Selepas berbicara panjang lebar dengan Nina. Giliran si bungsu yang berkicau. “Hallo”, suara serak-seraknya terasa begitu akrab ditelingaku. Aku menyapanya” Good evening”. Dia pun segera menjawab “ Good evening”. “How are you today?”. “I’m fine, thankz” dia menjawab lagi. “Tiar tidak mau tau bagaimana kabarku” giliran aku bertanya. Ia pun melanjutkan “and you?”. “I’m fine too” aku membalasnya, kemudian ku lanjutkan “what are you doing”. Ia menjawab lagi “I’m watching TV”. Perasaanku teramat senang mendengar bocah kelas 6 SD ini mulai bisa speak English sedikit-sedikit. Ku lanjutkan pertanyaanku “apa bahasa Inggrisnya “ saya sedang makan?”. Dia menjawab “ I am eat”.” Lho kok I’m eat?” Ucapku. Ia menjawab lagi, “eh iye dii,  I am eating, ku lupai ingnya, ingnya kan itu sedang toh?”. Tak bisa ku sembunyikan bahagiaku mendengarnya, aku pun memujinya,lalu bertanya “ siapa guru bahasa Inggrismu?”. Namun kali ini jawabannya di luar dugaanku. “Tidak ku tau i” jawabnya cuek. “Hamma kie, kenapa bisa biar namanya gurumu tidak mu tau i juga?” tanyaku. “ Tidak hadirka waktu pertama masuk itu guru karena sakitka” ucapnya. “ baru tidak mu cari tau i siapa namanya sampai sekarang” tanyaku. “ tidak. biar mi saja eh” jawaban cueknya semakin terasa. ”Tiar....Tiar”, aku menyebut namanya sambil tertawa karena sikapnya.
                Setiap menelpon si bungsu berkulit gelap ini, selalu ku sempatkan bertanya tentang apa yang di makannya hari ini, tentang sekolahnya, tentang shalatnya, tentang jam berapa ia bangun shalat subuh, tentang apakah magribnya masih selalu di mesjid, tentang teman-temannya, tentang kegiatan yang dilakukannya, dan tentunya tentang nilai-nilainya di sekolah. Biasanya, jika sudah bertanya soal nilai maka Nina akan nimbrung “ Tiar malas belajar, itu pi klo ada PRnya baru belajar”. Maka dia akan segera menyangga tapi juga membenarkan “ tidak ha, jarangka belajar tapi bagus ji nilaiku di sekolah”.

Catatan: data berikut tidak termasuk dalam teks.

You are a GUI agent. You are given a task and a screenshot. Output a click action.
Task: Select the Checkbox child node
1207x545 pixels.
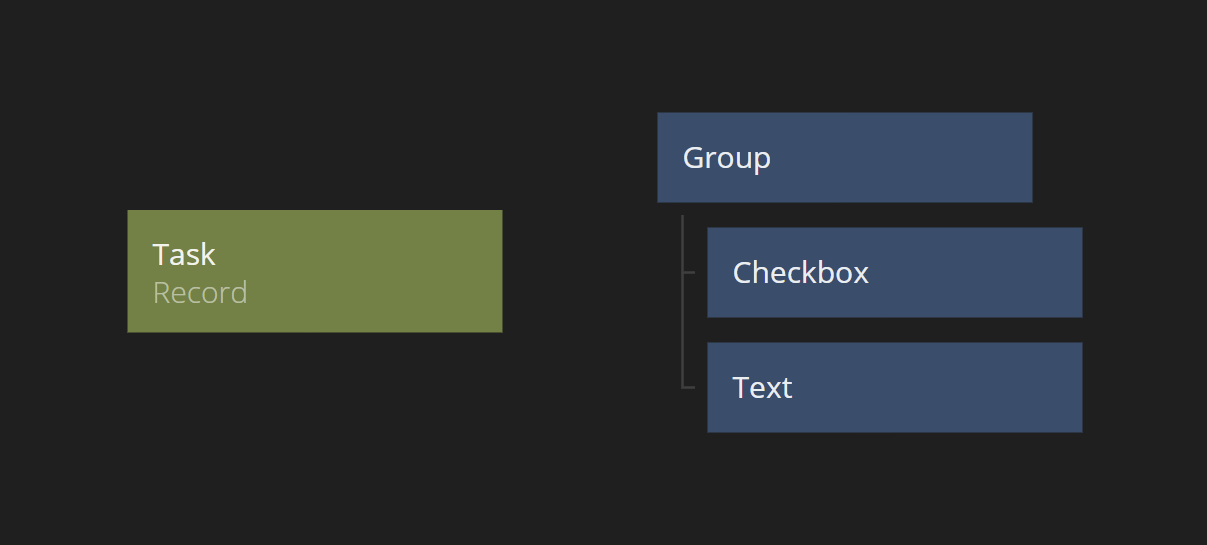click(894, 272)
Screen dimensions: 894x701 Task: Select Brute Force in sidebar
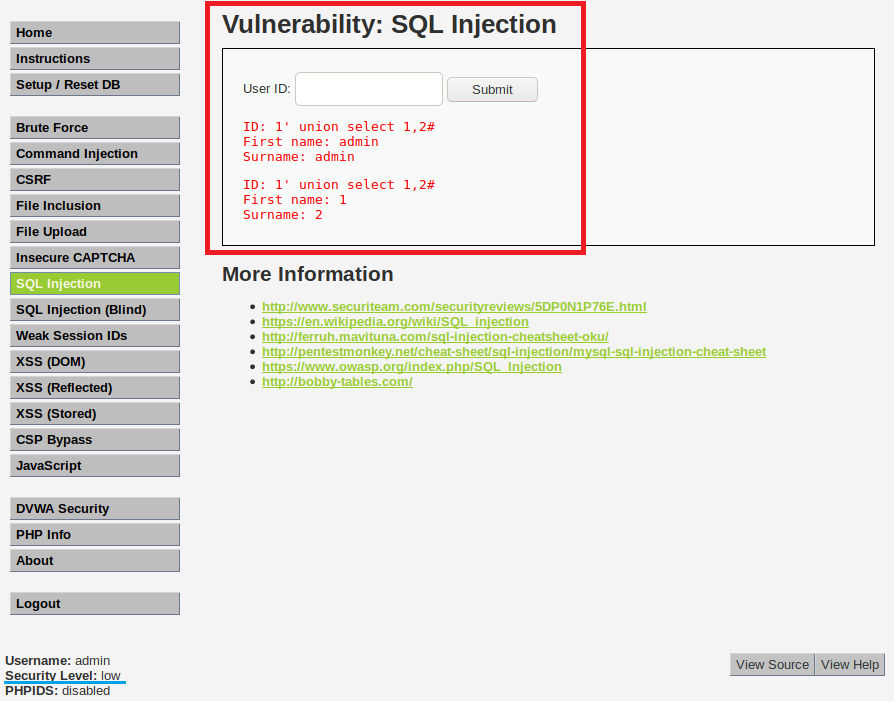point(95,128)
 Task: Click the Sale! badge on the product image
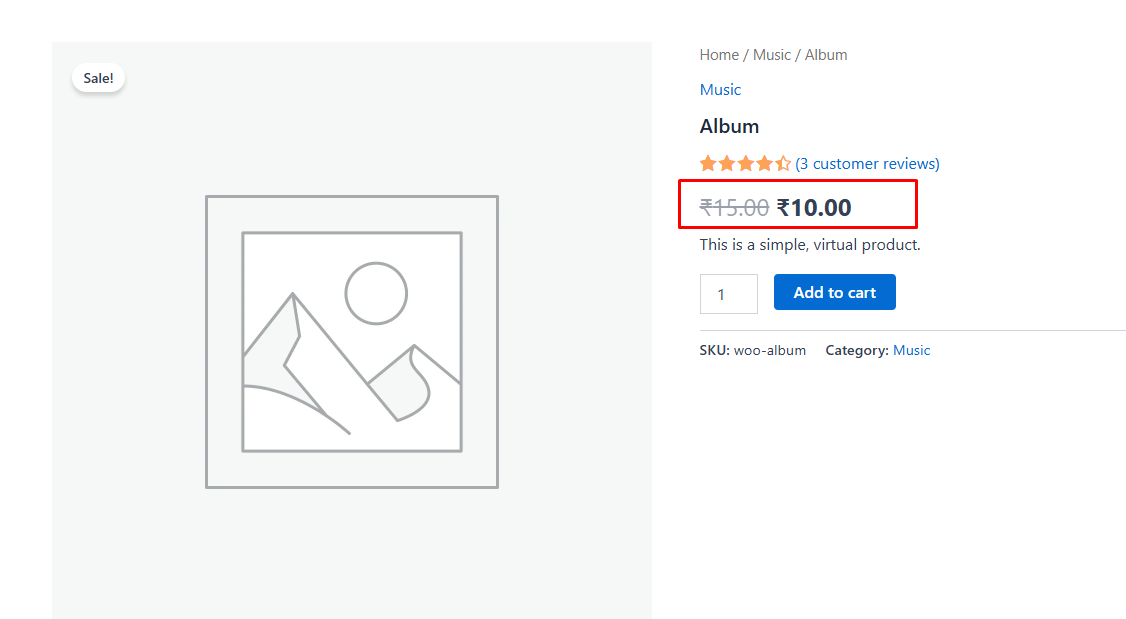pos(98,77)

                Seiring obrolanku di telepon, hatiku pun sedang sibuk bertutur “Adik-adikku yang ku cintai, setiap berbicara dengan kalian maka bisa ku pastikan malamku akan ku tutup dengan indah. Ketika mengajar anak-anak seusia kalian di kampung orang ini,aku selalu mengingat kalian dan selalu berusaha memberikan yang terbaik buat mereka. Aku sungguh berharap dengan memberikan yang terbaik untuk mereka, kalian pun akan mendapatkan pengajaran yang terbaik. Maaf, begitu banyak proses yang kalian lewati yang tak bisa kusaksikan dan sekarang aku hanya bisa mengontrol lewat telepon. Kalian adalah penyemangatku untuk terus bekerja dan kalian akan selalu menjadi kebangganku”.  
                Begitulah, telpon kal berakhir setelah saya ngobrol dengan mama tentang keluarga yang selalu kurindukan ini. Dan  juga seperti biasanya, tak lupa kami ngobrol tentang impianku, impiannya, dan impian keluarga kami. Ah, ibundaku yang kucintai setelah Allah dan Rasulnya, engkau selalu menjadi air dalam setiap saharaku.